The attack near the Prophet's Mosque in Medina, Islam's second-holiest site, on Monday appeared to be part of a coordinated campaign of worldwide bombings coinciding with the Muslim holy month of Ramadan.
The bomber failed to enter the courtyard and detonated his explosives outside, killing himself and four security staff, the official Saudi Press Agency reported, citing an Interior Ministry statement.
Hours earlier, a bomber detonated his explosives outside the closely guarded United States consulate in Jeddah when security guards who found him suspicious approached him. Two guards were wounded.

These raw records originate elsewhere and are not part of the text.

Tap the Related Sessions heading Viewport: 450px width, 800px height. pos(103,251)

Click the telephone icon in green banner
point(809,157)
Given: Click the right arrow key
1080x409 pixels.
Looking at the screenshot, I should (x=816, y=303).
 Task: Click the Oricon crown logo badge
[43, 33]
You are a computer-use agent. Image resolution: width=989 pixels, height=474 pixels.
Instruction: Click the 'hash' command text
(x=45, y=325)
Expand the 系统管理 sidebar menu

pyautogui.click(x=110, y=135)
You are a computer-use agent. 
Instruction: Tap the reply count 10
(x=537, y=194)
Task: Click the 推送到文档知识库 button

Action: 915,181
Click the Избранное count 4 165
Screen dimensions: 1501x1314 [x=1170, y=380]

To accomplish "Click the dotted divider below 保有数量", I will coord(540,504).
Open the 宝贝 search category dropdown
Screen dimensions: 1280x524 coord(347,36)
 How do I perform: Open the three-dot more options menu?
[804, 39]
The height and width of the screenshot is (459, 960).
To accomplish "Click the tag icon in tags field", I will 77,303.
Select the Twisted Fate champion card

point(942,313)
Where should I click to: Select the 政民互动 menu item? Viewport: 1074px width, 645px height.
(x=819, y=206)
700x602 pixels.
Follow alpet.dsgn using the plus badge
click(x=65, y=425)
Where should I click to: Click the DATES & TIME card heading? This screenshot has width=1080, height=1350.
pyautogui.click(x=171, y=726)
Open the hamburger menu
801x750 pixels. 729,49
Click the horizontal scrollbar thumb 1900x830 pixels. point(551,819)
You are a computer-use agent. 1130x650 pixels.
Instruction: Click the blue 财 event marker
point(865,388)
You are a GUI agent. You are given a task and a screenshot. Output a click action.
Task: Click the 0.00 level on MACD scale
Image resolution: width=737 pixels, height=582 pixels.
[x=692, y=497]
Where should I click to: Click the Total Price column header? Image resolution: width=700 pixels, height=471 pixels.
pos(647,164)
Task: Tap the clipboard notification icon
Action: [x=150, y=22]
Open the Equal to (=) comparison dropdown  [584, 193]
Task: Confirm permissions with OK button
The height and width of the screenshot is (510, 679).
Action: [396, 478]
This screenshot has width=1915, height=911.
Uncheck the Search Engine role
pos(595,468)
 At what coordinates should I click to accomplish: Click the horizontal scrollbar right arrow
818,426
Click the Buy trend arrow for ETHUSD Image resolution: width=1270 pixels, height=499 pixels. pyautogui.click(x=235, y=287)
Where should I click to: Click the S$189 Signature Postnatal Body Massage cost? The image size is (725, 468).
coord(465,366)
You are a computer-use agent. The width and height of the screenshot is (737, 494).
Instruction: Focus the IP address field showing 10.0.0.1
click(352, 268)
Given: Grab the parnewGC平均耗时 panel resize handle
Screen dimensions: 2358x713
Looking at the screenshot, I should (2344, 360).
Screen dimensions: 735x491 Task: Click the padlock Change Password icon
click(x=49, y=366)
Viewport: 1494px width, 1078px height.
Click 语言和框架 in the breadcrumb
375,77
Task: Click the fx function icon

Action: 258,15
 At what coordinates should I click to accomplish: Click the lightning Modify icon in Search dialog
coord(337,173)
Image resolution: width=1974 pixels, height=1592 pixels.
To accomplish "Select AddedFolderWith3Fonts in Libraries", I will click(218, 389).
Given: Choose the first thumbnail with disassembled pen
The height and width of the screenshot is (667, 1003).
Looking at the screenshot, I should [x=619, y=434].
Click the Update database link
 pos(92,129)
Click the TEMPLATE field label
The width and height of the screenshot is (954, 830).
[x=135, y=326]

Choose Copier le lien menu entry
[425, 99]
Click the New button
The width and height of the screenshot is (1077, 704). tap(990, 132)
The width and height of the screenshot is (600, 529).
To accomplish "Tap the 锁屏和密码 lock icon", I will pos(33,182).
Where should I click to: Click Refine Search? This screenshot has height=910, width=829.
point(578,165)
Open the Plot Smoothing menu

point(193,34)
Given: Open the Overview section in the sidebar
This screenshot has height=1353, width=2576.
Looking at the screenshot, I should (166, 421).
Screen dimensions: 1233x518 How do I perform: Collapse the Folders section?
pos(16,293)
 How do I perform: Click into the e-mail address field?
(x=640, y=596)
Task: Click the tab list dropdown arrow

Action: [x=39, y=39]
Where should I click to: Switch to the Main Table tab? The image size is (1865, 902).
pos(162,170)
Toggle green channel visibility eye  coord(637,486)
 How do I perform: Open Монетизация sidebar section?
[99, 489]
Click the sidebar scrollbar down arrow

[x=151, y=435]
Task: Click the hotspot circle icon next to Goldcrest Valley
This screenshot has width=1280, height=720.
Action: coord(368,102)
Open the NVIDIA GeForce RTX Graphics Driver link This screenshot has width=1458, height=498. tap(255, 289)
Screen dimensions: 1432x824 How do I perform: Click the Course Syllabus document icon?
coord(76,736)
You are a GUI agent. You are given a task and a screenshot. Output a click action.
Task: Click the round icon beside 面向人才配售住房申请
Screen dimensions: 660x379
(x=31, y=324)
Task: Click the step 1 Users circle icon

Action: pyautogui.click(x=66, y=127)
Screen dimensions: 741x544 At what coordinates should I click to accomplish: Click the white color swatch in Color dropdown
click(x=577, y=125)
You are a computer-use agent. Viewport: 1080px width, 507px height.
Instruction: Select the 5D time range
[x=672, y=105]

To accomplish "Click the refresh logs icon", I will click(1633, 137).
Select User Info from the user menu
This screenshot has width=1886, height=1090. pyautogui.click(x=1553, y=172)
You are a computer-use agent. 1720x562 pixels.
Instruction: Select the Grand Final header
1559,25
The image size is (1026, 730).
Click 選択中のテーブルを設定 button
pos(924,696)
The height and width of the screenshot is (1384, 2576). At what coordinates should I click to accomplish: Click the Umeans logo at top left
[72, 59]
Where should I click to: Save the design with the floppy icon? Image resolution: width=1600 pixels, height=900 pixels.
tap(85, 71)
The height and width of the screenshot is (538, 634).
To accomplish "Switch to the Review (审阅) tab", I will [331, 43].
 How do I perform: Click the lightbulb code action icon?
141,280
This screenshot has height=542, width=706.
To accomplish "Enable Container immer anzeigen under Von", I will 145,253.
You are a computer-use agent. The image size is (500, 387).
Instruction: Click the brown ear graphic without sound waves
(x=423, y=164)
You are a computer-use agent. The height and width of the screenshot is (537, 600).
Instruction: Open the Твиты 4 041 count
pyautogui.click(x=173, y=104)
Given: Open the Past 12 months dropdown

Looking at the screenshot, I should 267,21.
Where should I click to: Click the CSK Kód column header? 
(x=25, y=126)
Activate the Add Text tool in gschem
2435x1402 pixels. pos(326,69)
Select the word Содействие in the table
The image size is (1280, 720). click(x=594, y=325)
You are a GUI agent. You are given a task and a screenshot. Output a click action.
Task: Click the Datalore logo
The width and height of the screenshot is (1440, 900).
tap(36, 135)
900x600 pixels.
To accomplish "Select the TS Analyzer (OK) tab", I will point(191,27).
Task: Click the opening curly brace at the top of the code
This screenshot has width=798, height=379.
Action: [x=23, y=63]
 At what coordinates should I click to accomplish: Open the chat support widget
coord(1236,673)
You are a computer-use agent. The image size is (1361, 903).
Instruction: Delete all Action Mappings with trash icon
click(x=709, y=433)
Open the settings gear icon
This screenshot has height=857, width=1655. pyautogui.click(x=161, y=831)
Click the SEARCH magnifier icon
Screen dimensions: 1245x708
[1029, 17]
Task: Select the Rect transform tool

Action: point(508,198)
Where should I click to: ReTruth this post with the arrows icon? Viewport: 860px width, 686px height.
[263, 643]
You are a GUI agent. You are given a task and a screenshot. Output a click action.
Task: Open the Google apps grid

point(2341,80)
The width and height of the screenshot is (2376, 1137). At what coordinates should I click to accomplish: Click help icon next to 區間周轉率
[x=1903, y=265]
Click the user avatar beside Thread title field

The third suicide bombing took place near a Shi'ite mosque in the majority Shi'ite city of Qatif in eastern Saudi Arabia.
No civilian casualties have been reported so far in all three incidents.
No one claimed responsibility for the triple suicide bombings, but ISIS had in each of the past three years urged its supporters to carry out attacks during Ramadan.
The Sunni Muslim militant group has claimed responsibility, or been blamed, for a wave of shootings and bombings in the past month. At least 290 people have been killed in the attacks at the Ataturk airport in Istanbul, a cafe frequented by foreigners in Dhaka and a busy shopping area in Baghdad.
ISIS has frequently threatened the Saudi kingdom, whose status as the guardian of the holiest sites in Islam is challenged by a group that regards itself as the rightful leader of the Muslim world.